* [Task instructions] The lines to transcribe begin with the one containing "Given: Click the Total Market Size coins icon" and end with the last line below; reproduce them exactly, without the pictures.
───── Source material
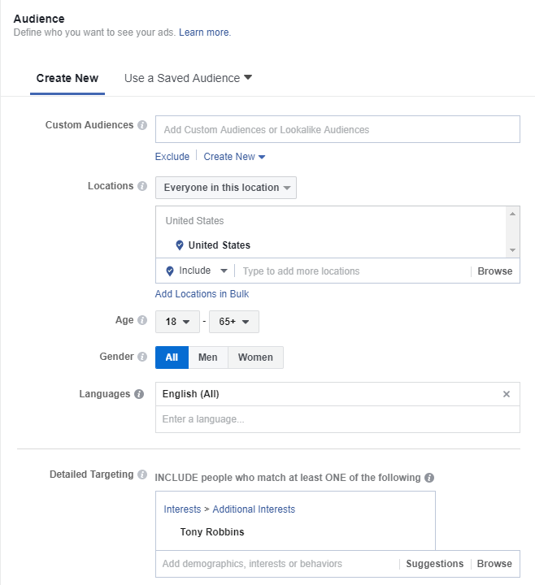The image size is (535, 585).
Task: Open Everyone in this location dropdown
Action: click(x=226, y=188)
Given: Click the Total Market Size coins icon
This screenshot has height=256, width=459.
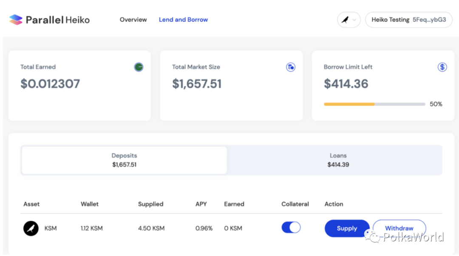Looking at the screenshot, I should point(291,67).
──────────
* [Solution to this task]
Given: Click the Total Market Size coins icon
This screenshot has height=256, width=459.
Looking at the screenshot, I should point(291,67).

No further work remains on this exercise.